Thanks for doing this. I have had the exact same thought about averaging the services, but never followed through. I definitely agree, ESPN can be left out, for a number of reasons. They are eccentric, to say the least. You've given me some interesting reading here . . .
REVISED "Veto-Based Aggregate Recruiting Rankings"
Note: I edited this since my original post to better utilize the ESPN data. Apologies if this makes some of the comments confusing.
Never having contributed anything of value to this site, I thought I’d take a shot at combining the Scout, Rivals, 247, and ESPN player rankings into one. The goal is to come up with a straightforward way to compare elite recruits’ status with the ranking services (i.e. without forcing people to juggle rankings and star ratings from four different sites in their heads).

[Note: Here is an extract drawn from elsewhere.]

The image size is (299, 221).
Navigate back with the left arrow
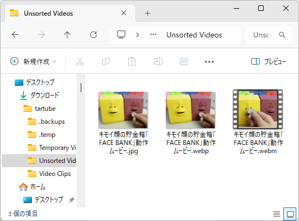[15, 35]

Aggregating across the sites is not easy, partly because of data availability and especially because of the different methods used by different sites. There are countless ways to do this, with most requiring some kind of data imputation. Since no data imputation strategy would be liked by all, I’m proposing a different method that requires no imputation. Let’s call it the Veto-Based Aggregate Recruiting (V-BAR?) Rankings. (Crappy name & acronym? Check.)
The basic idea is that we restrict the rankings to players who appear in every site’s top X list (i.e. no one was unimpressed with the recruit) and then order them based on their average rankings across the sites. It’s “veto-based” because any site can prevent a player from appearing on the aggregated list.
I see two primary objections to this:
(1) It eliminates highly regarded prospects when only one outlier site is unsold on them.
(2) It gives excessive veto power to ESPN (and eliminates a lot of players) just because the ESPN 150 only ranks 150 prospects while the other services rank 247-300.
First, for (1). This is just the design of this ranking. Basically, to get on this list, there is consensus that you’re outstanding, and the average rankings tease apart just how highly you’re regarded. Interestingly, for each recruiting service, one guy stands out, rankings-wise, as a glaring omission. For Rivals, it’s Sheldon Day (#65 to Scout, #80 to 247, #144 to ESPN). For Scout, it’s Amos Leggett (#104 to Rivals, #75 to 247, #95 to ESPN). For 247, it’s Avery Young (#38 to Rivals, #13 to Scout, #119 to ESPN). For ESPN, it’s Zeke Pike (#72 to Rivals, #33 to Scout, #18 to 247). In general, though, there aren't too many really serious outliers.
Now for (2). Giving ESPN excessive veto power seems problematic, especially since ESPN’s rankings are often questioned for their quality and objectivity. Therefore, in addition to using the ESPN 150, I grabbed the next 150 players from ESPN’s recruiting rankings (link: http://espn.go.com/college-football/recruiting/prospects). So we have rankings for 300 players from ESPN.
By my count, 147 players appear in Rivals’ top 250, Scout’s top 300, 247’s top 247, and ESPN’s top 300. Here they are in order of average ranking across these four sites:
VETO-BASED AGGREGATE RECRUITING RANKINGS (as of 6/19/11)
(incorporates Rivals, Scout, 247, and ESPN)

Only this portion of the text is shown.